▶
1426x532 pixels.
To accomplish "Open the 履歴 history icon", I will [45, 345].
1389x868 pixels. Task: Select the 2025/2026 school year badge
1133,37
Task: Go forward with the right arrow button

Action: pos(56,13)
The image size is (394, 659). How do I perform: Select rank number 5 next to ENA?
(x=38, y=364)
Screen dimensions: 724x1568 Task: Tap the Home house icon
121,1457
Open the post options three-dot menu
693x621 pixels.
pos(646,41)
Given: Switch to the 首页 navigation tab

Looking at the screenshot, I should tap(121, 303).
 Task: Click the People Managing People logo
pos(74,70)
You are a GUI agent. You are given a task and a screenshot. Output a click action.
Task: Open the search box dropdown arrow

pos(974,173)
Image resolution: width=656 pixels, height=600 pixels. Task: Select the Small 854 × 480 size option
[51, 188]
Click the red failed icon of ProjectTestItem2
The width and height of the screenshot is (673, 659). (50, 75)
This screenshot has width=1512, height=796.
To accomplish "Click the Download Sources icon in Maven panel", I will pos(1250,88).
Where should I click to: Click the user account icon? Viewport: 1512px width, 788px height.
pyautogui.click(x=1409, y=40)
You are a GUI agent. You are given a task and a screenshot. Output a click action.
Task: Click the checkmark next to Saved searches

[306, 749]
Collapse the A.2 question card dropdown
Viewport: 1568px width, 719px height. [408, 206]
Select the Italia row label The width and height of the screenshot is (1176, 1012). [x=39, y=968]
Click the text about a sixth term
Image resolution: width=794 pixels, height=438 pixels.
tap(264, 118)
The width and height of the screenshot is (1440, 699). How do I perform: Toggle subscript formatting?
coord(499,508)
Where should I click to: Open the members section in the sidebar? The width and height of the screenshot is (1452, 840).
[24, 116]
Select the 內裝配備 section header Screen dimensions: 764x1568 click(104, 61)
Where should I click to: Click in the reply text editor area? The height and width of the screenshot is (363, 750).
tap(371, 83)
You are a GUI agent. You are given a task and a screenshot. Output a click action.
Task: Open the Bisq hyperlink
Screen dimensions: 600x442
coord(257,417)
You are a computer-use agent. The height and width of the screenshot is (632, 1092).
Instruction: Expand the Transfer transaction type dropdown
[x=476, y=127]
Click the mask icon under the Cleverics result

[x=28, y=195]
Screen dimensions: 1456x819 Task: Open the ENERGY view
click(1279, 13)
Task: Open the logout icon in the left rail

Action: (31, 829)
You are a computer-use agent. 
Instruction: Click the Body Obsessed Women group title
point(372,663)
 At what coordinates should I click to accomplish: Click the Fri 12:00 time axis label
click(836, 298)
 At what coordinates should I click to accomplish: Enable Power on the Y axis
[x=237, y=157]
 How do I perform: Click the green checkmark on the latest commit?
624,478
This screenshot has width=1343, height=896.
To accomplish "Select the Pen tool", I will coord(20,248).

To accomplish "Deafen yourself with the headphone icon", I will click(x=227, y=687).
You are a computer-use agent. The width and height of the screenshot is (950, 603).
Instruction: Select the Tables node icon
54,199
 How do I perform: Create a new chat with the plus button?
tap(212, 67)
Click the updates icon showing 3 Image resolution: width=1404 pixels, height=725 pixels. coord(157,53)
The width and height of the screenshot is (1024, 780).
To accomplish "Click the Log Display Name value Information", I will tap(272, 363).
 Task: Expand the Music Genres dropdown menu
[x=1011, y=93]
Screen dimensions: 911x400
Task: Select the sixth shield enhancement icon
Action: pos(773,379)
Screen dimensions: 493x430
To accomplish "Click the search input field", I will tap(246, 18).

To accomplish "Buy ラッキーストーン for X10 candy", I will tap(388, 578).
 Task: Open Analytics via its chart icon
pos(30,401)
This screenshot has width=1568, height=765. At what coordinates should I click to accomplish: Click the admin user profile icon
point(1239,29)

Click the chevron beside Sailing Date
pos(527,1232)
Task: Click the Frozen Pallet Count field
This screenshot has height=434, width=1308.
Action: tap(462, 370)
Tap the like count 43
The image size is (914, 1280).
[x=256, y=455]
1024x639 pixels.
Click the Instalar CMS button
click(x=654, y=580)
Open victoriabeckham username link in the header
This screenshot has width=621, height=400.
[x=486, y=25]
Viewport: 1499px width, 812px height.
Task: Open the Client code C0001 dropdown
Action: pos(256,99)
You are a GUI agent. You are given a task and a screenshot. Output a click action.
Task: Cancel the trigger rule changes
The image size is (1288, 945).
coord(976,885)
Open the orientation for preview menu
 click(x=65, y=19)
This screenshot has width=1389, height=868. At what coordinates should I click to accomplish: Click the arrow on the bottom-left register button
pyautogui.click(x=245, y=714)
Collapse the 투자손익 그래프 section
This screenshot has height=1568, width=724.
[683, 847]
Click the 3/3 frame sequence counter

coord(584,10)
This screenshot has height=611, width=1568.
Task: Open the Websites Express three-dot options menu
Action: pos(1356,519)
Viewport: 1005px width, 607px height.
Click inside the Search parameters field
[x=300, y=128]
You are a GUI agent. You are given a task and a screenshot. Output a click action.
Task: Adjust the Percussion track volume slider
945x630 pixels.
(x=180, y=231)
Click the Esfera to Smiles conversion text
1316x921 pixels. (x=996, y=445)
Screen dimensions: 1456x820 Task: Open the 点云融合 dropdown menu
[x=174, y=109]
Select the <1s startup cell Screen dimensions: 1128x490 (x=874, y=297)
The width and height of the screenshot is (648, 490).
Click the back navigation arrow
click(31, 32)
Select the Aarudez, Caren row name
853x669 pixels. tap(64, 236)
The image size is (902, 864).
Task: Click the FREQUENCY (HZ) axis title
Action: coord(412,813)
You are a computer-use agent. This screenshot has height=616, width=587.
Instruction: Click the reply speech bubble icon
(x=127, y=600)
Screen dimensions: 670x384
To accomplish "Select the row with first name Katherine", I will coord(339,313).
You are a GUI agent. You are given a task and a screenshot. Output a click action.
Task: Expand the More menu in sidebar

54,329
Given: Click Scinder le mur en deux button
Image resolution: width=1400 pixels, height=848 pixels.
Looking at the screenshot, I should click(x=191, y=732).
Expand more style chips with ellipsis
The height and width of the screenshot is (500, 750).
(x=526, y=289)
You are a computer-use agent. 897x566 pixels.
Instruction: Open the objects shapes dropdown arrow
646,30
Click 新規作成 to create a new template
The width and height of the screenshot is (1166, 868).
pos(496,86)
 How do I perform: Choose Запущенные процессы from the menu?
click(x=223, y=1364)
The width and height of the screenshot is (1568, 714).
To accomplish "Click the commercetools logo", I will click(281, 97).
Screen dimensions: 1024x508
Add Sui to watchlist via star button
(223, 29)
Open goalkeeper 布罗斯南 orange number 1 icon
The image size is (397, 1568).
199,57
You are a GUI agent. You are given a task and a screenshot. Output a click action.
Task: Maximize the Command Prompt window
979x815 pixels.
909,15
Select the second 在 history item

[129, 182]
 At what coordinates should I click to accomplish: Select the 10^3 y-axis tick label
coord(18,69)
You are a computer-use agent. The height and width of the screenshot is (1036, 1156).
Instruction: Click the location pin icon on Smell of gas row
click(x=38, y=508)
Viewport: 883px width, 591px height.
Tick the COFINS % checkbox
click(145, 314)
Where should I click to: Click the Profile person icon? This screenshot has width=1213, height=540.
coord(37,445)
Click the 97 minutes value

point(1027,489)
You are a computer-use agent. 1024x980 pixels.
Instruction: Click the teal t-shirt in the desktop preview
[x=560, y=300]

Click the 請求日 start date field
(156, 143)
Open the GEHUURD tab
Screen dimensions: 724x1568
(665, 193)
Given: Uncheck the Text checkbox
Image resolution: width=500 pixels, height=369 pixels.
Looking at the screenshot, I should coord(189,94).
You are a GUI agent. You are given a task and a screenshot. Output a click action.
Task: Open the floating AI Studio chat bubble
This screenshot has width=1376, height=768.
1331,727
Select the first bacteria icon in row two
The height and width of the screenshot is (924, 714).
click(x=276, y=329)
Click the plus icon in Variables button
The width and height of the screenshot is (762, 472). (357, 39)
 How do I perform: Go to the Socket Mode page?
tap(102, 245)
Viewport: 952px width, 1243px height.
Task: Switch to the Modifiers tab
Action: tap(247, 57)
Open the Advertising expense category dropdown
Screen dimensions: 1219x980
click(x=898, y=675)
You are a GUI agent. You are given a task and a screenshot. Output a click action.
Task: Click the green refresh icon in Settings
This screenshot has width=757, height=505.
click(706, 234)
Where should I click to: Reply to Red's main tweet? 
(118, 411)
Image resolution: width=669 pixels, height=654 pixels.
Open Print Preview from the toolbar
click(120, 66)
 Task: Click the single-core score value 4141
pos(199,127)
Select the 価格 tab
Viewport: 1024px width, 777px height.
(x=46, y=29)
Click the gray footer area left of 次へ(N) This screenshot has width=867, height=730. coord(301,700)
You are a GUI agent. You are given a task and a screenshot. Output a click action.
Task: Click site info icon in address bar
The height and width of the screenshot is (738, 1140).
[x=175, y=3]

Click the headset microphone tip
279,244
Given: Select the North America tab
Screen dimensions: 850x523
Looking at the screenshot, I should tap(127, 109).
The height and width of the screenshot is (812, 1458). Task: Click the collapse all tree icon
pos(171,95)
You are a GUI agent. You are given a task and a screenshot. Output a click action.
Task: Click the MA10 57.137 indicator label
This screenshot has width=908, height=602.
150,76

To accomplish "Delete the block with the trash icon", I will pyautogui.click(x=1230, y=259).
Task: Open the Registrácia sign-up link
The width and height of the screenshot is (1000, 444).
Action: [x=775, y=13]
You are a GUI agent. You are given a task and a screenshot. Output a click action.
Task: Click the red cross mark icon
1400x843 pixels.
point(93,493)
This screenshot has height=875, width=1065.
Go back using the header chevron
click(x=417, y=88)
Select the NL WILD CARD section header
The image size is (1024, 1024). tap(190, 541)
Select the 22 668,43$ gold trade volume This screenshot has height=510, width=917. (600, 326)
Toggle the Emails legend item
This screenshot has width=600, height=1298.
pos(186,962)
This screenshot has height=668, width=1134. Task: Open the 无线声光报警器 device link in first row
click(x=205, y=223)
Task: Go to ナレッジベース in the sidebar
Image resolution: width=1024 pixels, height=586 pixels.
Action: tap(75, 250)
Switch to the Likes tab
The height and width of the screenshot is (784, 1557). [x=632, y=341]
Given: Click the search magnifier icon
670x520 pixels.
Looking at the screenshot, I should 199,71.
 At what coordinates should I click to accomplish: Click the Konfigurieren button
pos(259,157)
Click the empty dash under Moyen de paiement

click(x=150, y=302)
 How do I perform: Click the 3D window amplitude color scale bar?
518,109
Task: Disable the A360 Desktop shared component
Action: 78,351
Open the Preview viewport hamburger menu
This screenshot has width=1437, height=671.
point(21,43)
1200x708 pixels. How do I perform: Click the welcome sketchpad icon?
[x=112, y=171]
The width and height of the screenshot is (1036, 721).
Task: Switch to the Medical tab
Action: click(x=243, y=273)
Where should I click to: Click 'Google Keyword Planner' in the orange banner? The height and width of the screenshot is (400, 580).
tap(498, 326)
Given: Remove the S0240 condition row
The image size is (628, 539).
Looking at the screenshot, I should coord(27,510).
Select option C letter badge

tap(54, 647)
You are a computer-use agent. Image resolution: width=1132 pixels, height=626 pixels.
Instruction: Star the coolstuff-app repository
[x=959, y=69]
◀
WHAT IS EXPECTED:
Check every line of the data above for the string "computer", and copy those that have it.

OUTPUT BELOW:
You are a computer-use agent. The height and width of the screenshot is (632, 1092).
You are a computer-use agent. 
You are a computer-use agent. The width and height of the screenshot is (950, 603).
You are a computer-use agent. This screenshot has height=616, width=587.
You are a computer-use agent. 897x566 pixels.
You are a computer-use agent. The height and width of the screenshot is (1036, 1156).
You are a computer-use agent. 1024x980 pixels.
You are a computer-use agent. Image resolution: width=1132 pixels, height=626 pixels.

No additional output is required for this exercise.